My husband and I don’t plan traditional vacations to go museum hopping or take guided tours to learn about the history of an area. Instead, for us there is usually only one major criteria when planning our holiday destination: what will we have to eat?
Being true foodies, the thrill of culinary delight is often what draws us to a location. Our first trip to La Bourgogne (Burgundy), France was centered around tasting just one meal. I had become acquainted with Jean-Charles, a négociant (wine maker) and restaurateur in a little town just south of Beaune- Corpeau, through a simple conversation on Twitter. He had invited us to come try his wine and food. We agreed, and soon found ourselves with train tickets and hotel reservations in Beaune, setting off one Easter weekend to what would soon become our favorite region of France.

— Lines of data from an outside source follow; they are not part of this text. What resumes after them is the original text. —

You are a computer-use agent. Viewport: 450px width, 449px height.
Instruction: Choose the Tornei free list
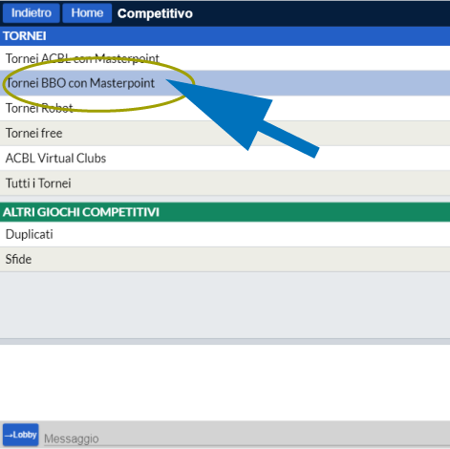225,133
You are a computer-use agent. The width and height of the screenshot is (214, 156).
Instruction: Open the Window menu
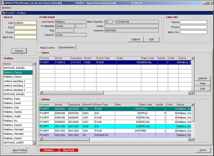(x=6, y=8)

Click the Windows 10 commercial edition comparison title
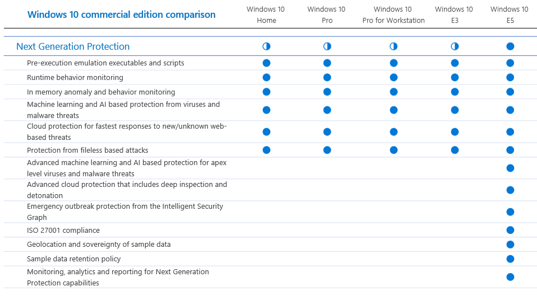pos(121,15)
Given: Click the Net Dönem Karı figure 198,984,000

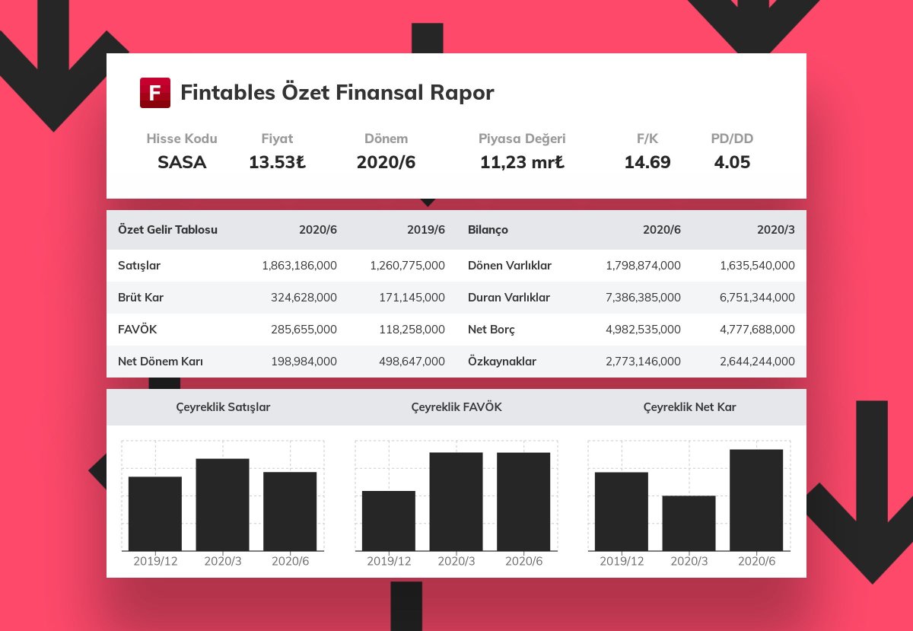Looking at the screenshot, I should 303,362.
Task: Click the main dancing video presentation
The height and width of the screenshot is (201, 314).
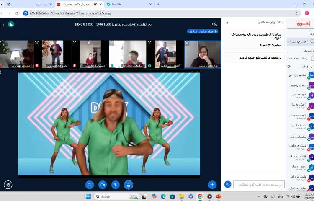Action: pyautogui.click(x=109, y=124)
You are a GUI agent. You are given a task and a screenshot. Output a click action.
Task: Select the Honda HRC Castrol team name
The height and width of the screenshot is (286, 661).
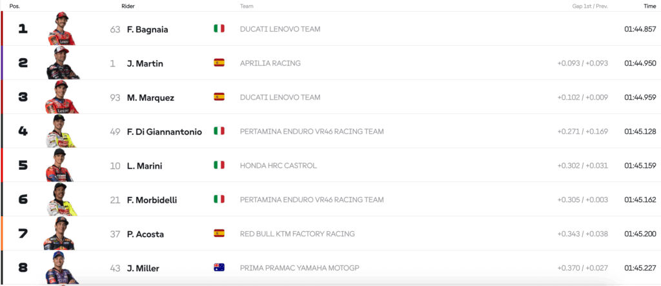(x=278, y=166)
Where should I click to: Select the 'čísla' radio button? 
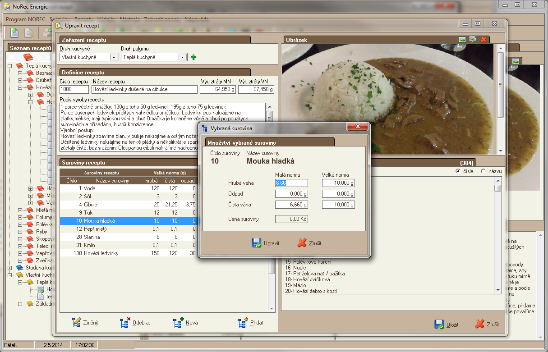coord(458,171)
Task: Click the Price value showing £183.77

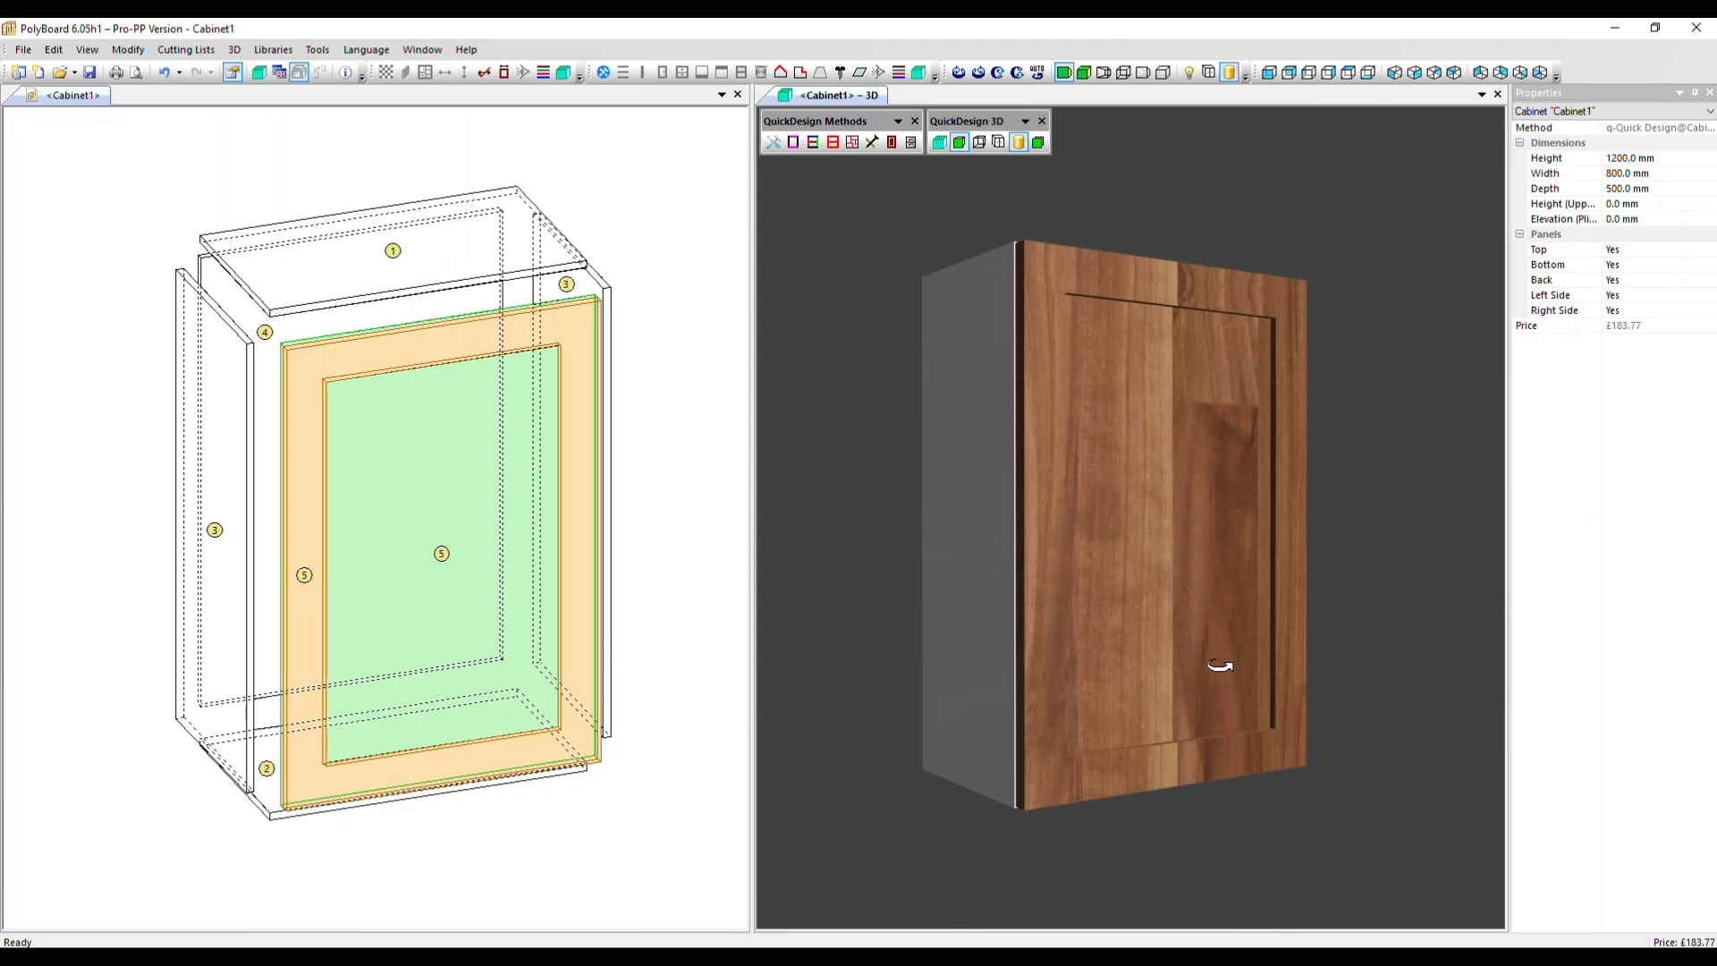Action: tap(1624, 326)
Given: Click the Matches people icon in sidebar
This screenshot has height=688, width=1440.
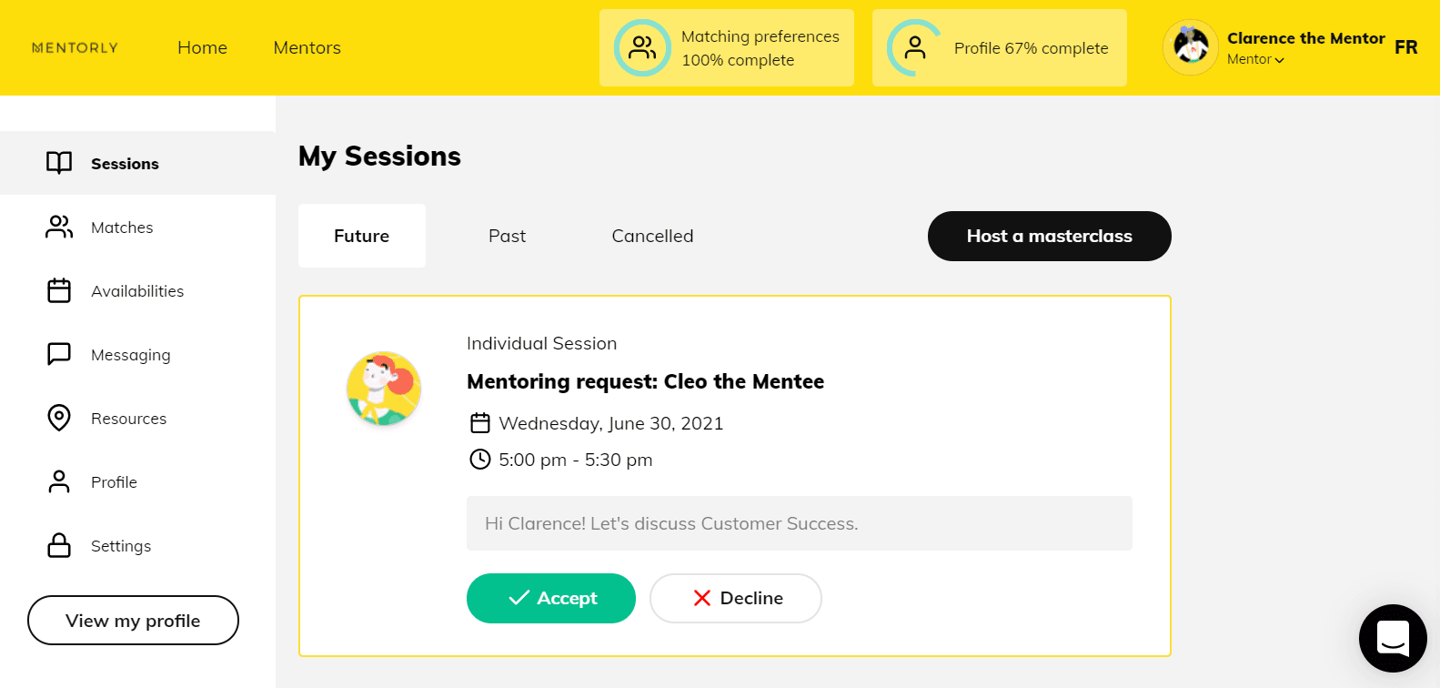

Beaune is a quaint little historic city in La Bourgogne a little ways south of Dijon, complete with large stone buildings, ancient doors, decorated rooftops, and centuries-old wine cellars that lie underground, stretching from one end of the old town to the other. Just north and south of the city stretch some of the most famous wine areas of the entire world, the famed Côte d’Or. To the south of Beaune lie the renowned chardonnays and just to the north the equally famous pinots, each reflecting the defining characteristics of their respective terroir.
Our entire trip was a delight to the senses—smelling the fresh spring flowers, running our hands along the textured old walls, listening to the pitter patter of the light showers falling on the cobbled streets, and letting delicate macaron cakes melt in our mouths.Dinner at Jean-Charles’s restaurant was no exception. Jean-Charles, whose charisma warms the room with excitement and energy, immediately greeted us at the door with a smile. Down into le cave we went to taste some of his wines as he explained the different nuances of wine making and grape growing in the region. He explained to us that the Côte d’Or (translated to “Golden Hillside”) gets its name from the blazing golden hue of the hills in the autumn when the leaves on the vines change color from green to yellow.
After wine tasting, English-speaking time was over. “Maintenant, il faut apprendre le français (You must learn French now),” he told us. So we had dinner in our best French, which certainly wasn’t great at that point, only having been in Europe just a few short months, and was probably more practice than I ever had in Frenchspeaking Switzerland.
We snacked on jambon persillée (ham in a parsley aspic) and I tried the famous Burgundian snails while my husband feasted on scallops. We savored beautiful wine and let the ambiance of the grill on the fireplace set the tone of an inviting and cozy atmosphere. There was no issue with being gluten-free. Jean-Charles understood completely. In fact, we found every place we dined during our stay extremely understanding of the needs of being gluten-free.
From that moment on we fell in love with the romantic dream that is La Bourgogne and have returned since to sample wines, spend time with friends, enjoy great meals, and most of all just relax and take in the beauty together in this enchanted place.